───── Supplied information ─────

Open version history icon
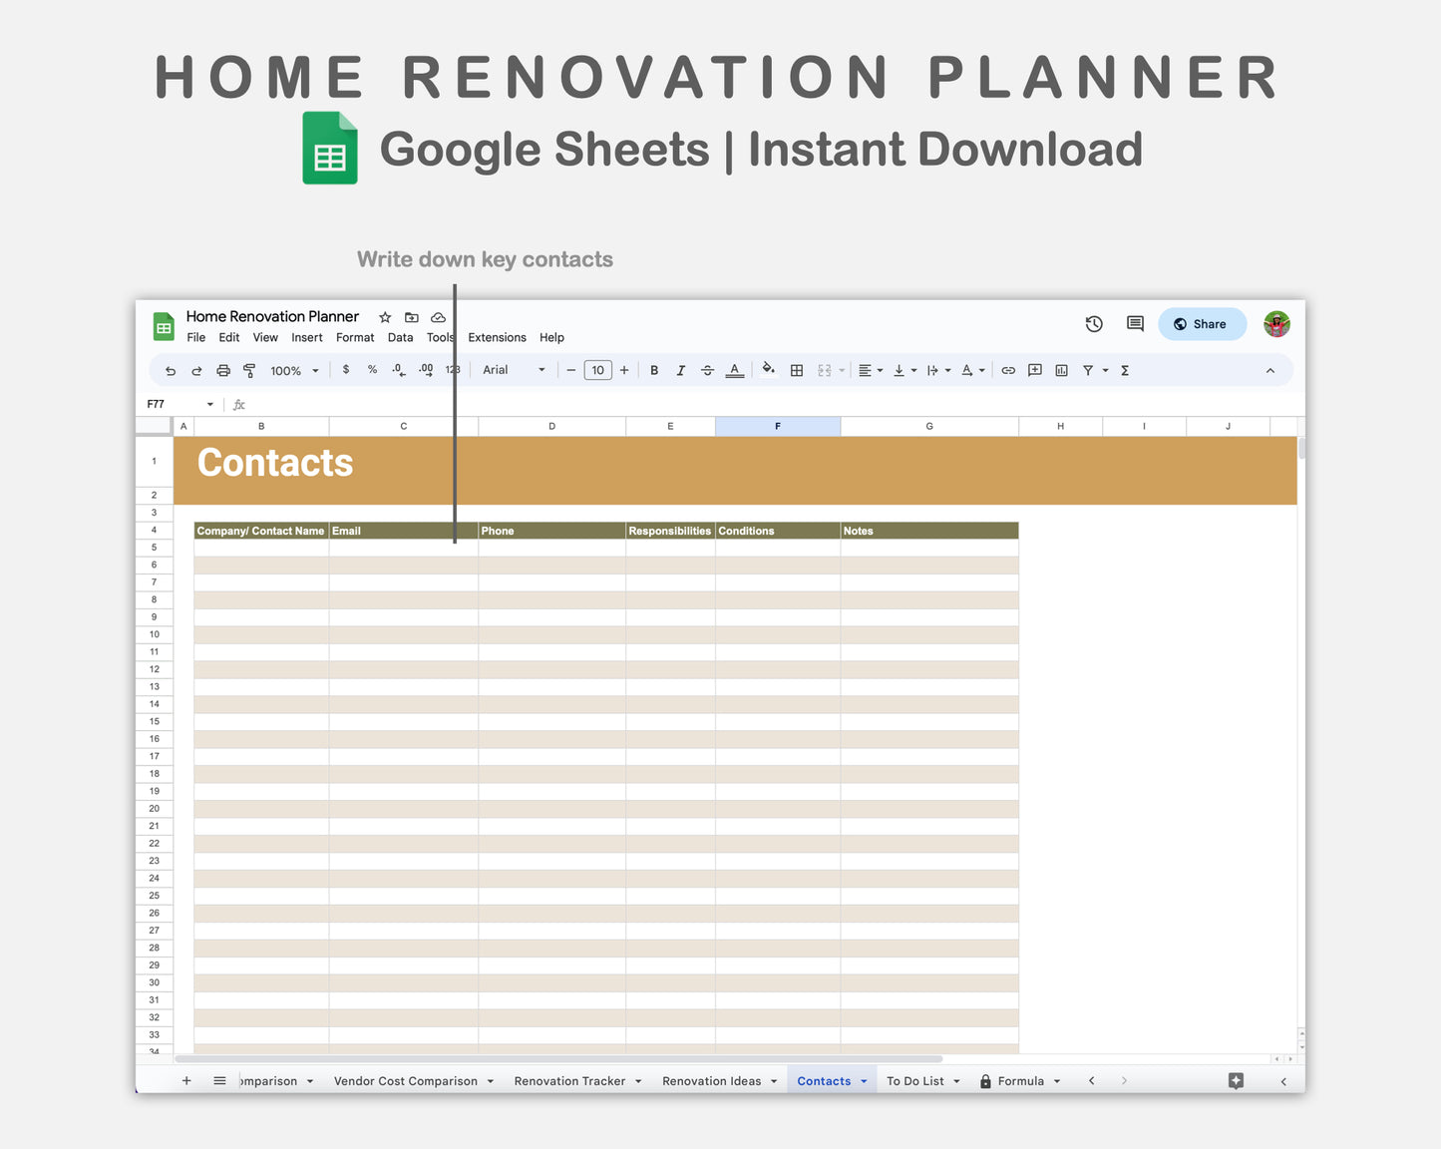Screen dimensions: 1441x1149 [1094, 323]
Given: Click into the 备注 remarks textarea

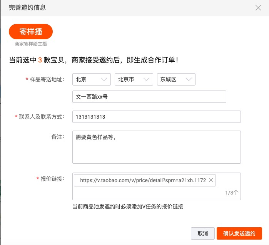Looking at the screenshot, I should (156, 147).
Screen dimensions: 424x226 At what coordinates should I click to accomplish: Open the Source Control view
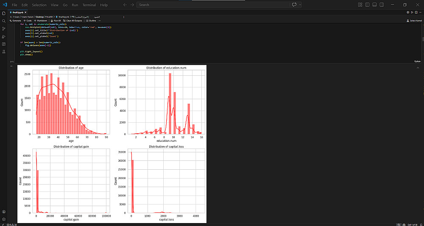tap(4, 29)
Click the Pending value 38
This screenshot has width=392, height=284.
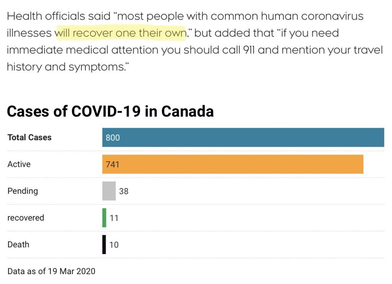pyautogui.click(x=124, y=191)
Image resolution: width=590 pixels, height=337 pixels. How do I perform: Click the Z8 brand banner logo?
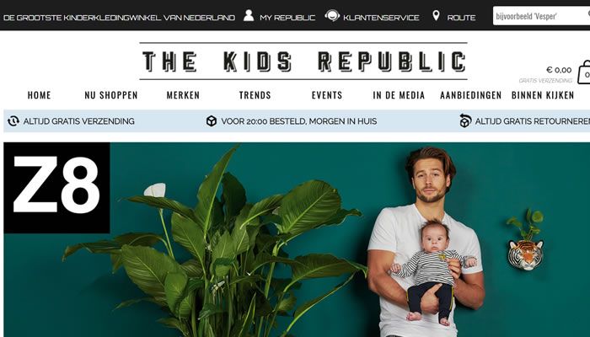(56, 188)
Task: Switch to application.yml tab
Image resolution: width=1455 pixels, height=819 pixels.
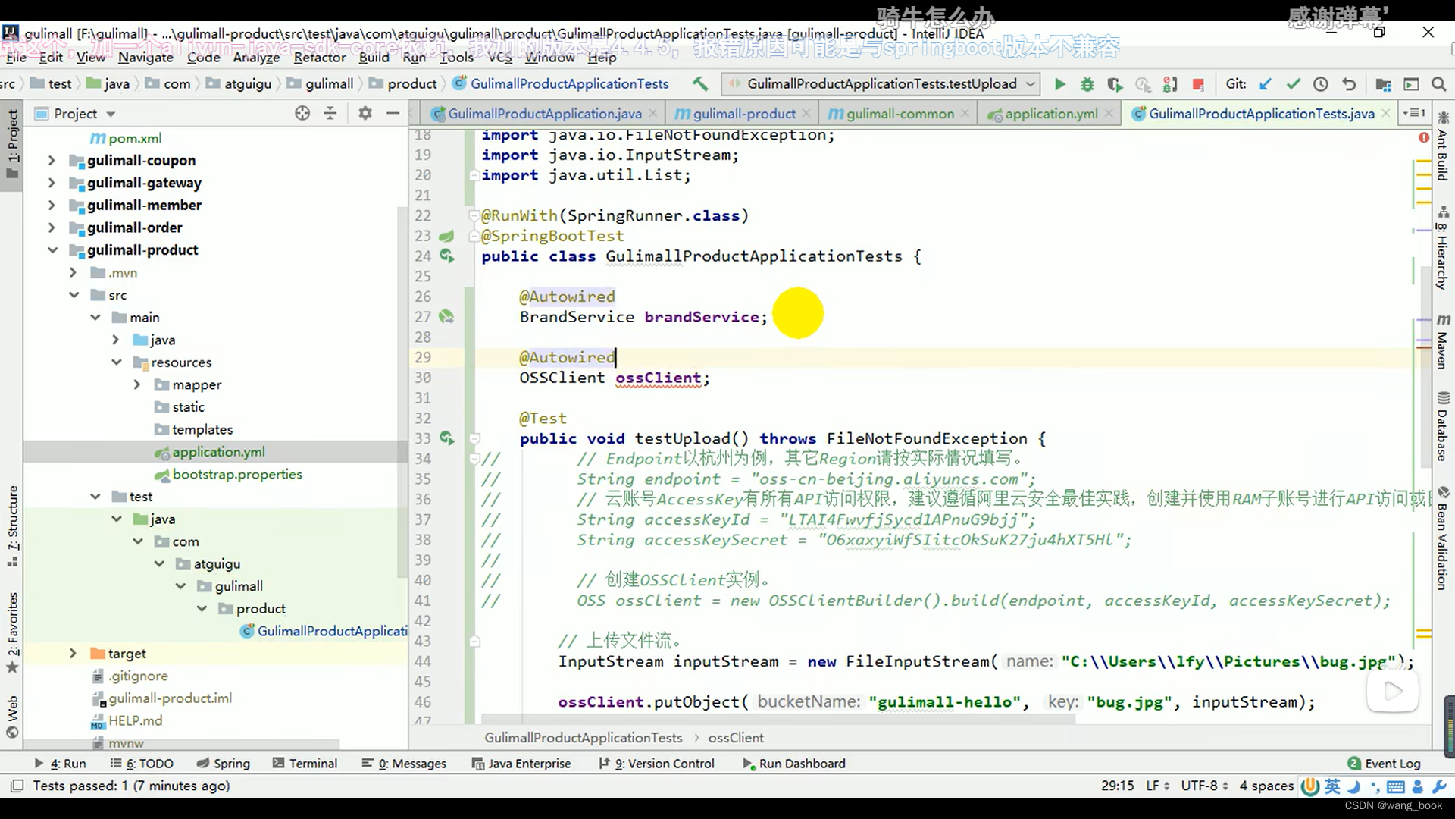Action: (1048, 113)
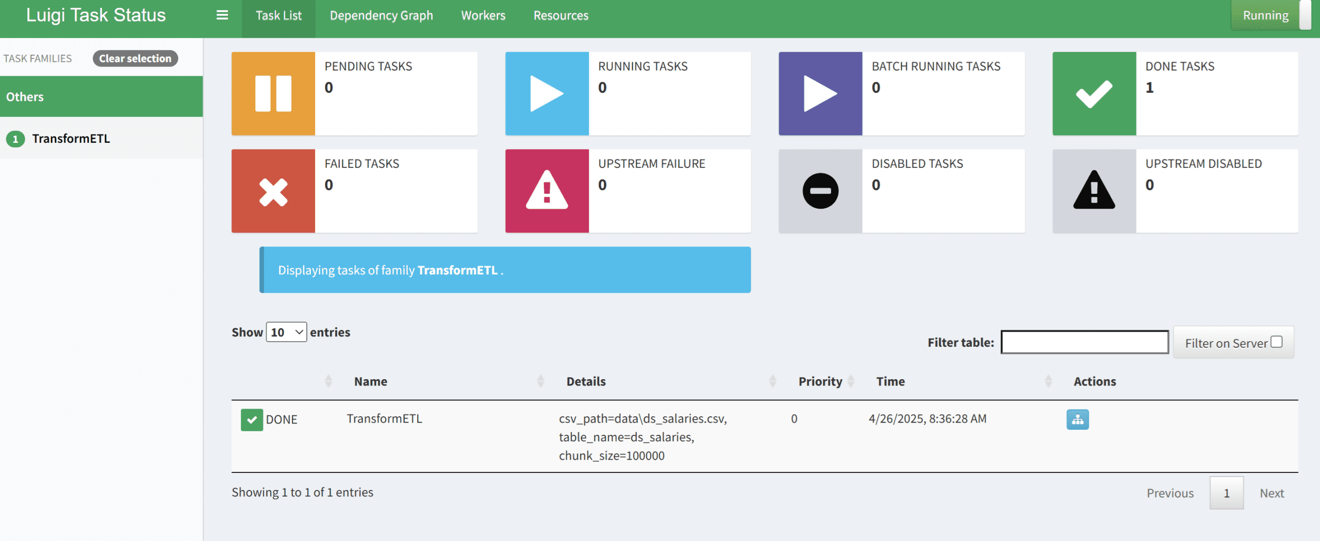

─────

▶ Your task
Return the listing verbatim, pictures excluded.

▶ Answer to this problem
Open version history icon
Screen dimensions: 1441x1149 [1094, 323]
Given: Click into the 备注 remarks textarea

Looking at the screenshot, I should (156, 147).
Screen dimensions: 424x226 At what coordinates should I click to accomplish: Open the Source Control view
tap(4, 29)
Click the Pending value 38
This screenshot has width=392, height=284.
pyautogui.click(x=124, y=191)
Image resolution: width=590 pixels, height=337 pixels. How do I perform: Click the Z8 brand banner logo?
(56, 188)
Task: Switch to application.yml tab
Image resolution: width=1455 pixels, height=819 pixels.
Action: (1048, 113)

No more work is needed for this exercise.